Indian Venture Capitalist

Krishnakumar Natarajan (KK) is a co-founder and former CEO and Executive Chairperson of Indian IT company Mindtree. He is currently a Managing Partner at Mela Ventures, an early stage venture capital fund in India. He was the Chairman of NASSCOM for the year 2013–2014. He was earlier a senior executive with Wipro and is an alumnus of XLRI.

==Early life and education==
KK graduated in 1979 with a degree in Mechanical Engineering from the College of Engineering, Guindy, Chennai, India. In 1981, he completed his Master's in Business Administration (MBA) majoring in marketing and systems from XLRI, Jamshedpur, India.

==Career==
KK started his career in Wipro and held various key positions there from 1982 to 1999. During this time, he started and grew the Ecommerce division as the Chief Executive of the Ecommerce and Financial Solutions Division from 1996 to 1999. He served as Group Vice President of Human Resources and also as Chief Marketing Officer for Wipro's IT business.

In August 1999, KK along with nine other businessmen in IT, co-founded Mindtree. In the early years of Mindtree, KK was instrumental in setting up the U.S. operations and played a key role in building the organization. He then drove Mindtree's expansion into Europe, Asia Pacific and the Middle East, transforming Mindtree's IT services business. He served as the CEO from August 1999 until April 2016 and as the Executive Chairman from April 2016 until Mindtree was acquired by LTI in a hostile takeover in 2019. Subsequently KK, along several others, resigned from the company.

In August 2019, Krishnakumar along with his Mindtree Colleague N.S. Parthasarathy founded Mela Ventures, an early stage Venture Capital firm focused on investing in DeepTech, ClimateTech, and Enterprise Technology. Some of their investments include GalaxEye (Earth observation), Mindgrove (SoC design), Indra (Water treatment), and Vunet (Platform observability).

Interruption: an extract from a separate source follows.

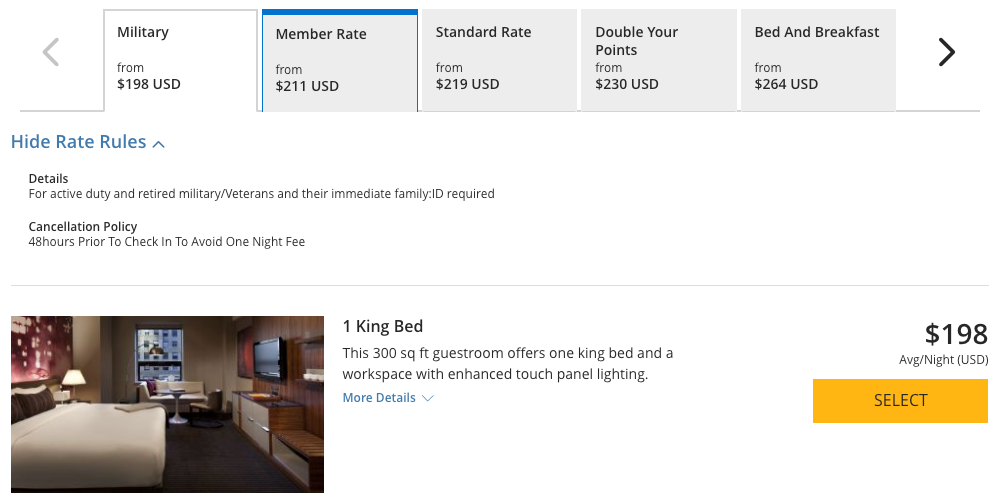Click the Details heading under rate rules
The image size is (997, 500).
[48, 179]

KK is an Ex-Chairman of NASSCOM and chaired the ‘emerging companies’ forum. In this capacity, he worked towards bringing together large and emerging companies to make the Indian IT industry a globally competitive ecosystem.

KK is an active member of several professional industry organizations, such as the Manufacturer's Association for Information Technology (MAIT) and the Confederation of Indian Industry (CII).

==Awards and recognition==
KK was ranked number 28 on the 50 highest rated CEOs list published by Glassdoor, 2013.

==Personal life and family==
KK is married to Akila Krishnakumar. He has two sons.